1. lim (1 + n)^(1/n)
n→∞

2. I was able to figure out that the limit goes to 1 only after I substituted larger and larger values in place of n in my calculator.

Since I cannot use a calculator on my test, is there another way to know what the limit goes to?

Thanks.

 

[Ray Vickson]

1. lim (1 + n)^(1/n)
n→∞

2. I was able to figure out that the limit goes to 1 only after I substituted larger and larger values in place of n in my calculator.

Since I cannot use a calculator on my test, is there another way to know what the limit goes to?

Thanks.

Take logarithms.

 

[Lo.Lee.Ta.]

AGH! Taking logarithms seems harder than it should be...

Just setting up a log would look like this, right? log_1+nx = 1/n

...Don't even know how to solve that.

But isn't there an intuitive way to figure out the right answer?

 

[Mark44]

AGH! Taking logarithms seems harder than it should be...

Just setting up a log would look like this, right? log_1+nx = 1/n

Not a very convenient log base.

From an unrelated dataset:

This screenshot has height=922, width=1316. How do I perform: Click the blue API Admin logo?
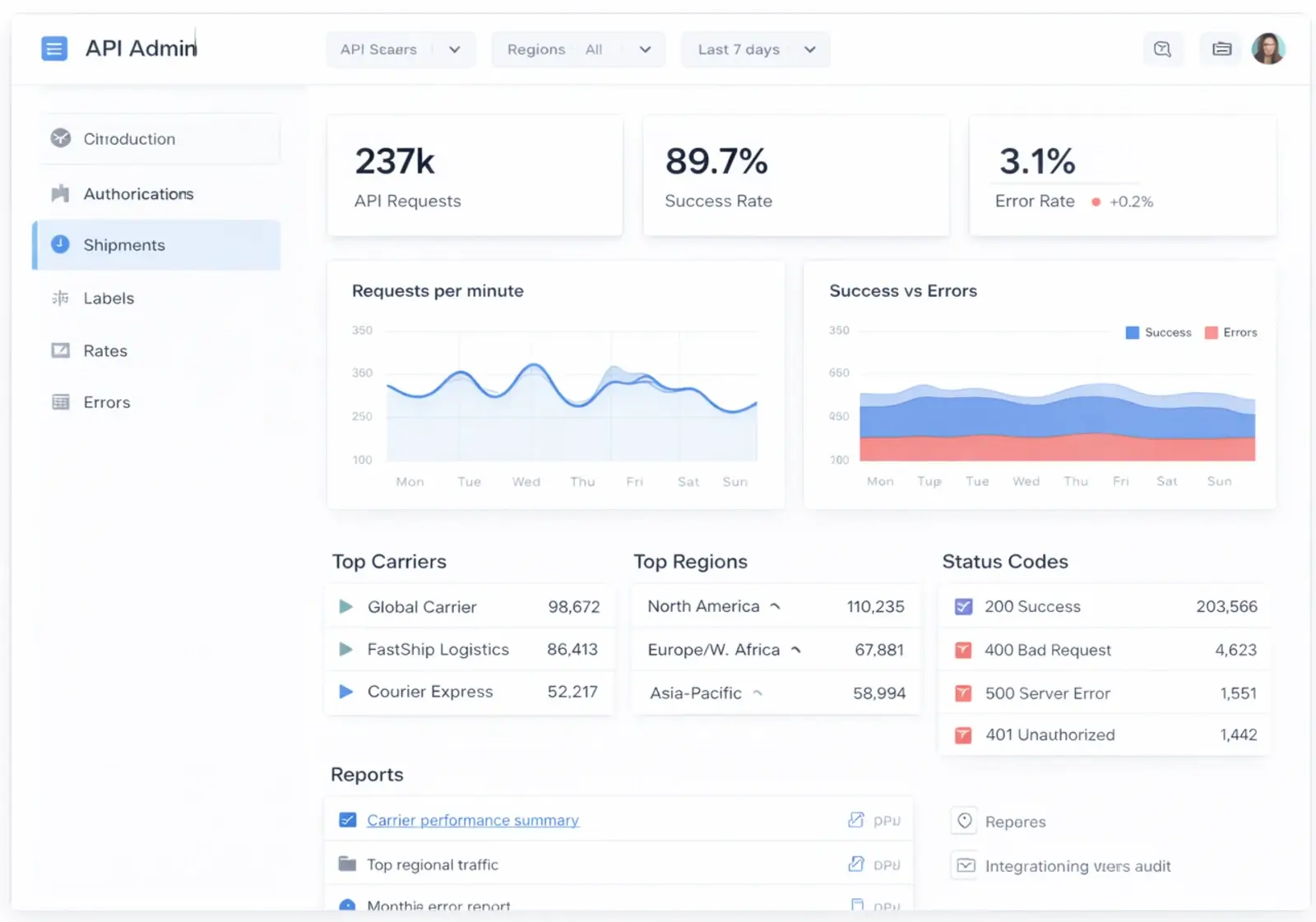54,48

Try log_e (AKA ln).

...Don't even know how to solve that.

But isn't there an intuitive way to figure out the right answer?

 

[Premat]

AGH! Taking logarithms seems harder than it should be...

Just setting up a log would look like this, right? log_1+nx = 1/n

...Don't even know how to solve that.

But isn't there an intuitive way to figure out the right answer?

I would start approaching this by considering that: lim_(x→∞) for (1/x) = 0

 

[Curious3141]

1. lim (1 + n)^(1/n)
n→∞

2. I was able to figure out that the limit goes to 1 only after I substituted larger and larger values in place of n in my calculator.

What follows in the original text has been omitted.